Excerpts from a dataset
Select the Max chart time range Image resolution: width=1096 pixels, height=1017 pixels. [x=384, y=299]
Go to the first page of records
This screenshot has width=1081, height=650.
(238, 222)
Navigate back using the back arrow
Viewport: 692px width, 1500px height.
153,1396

• [Work required] The answer should consist of every entry, repeated word for word.

• [Written reply]
Select the Max chart time range Image resolution: width=1096 pixels, height=1017 pixels. [x=384, y=299]
Go to the first page of records
This screenshot has width=1081, height=650.
(238, 222)
Navigate back using the back arrow
Viewport: 692px width, 1500px height.
153,1396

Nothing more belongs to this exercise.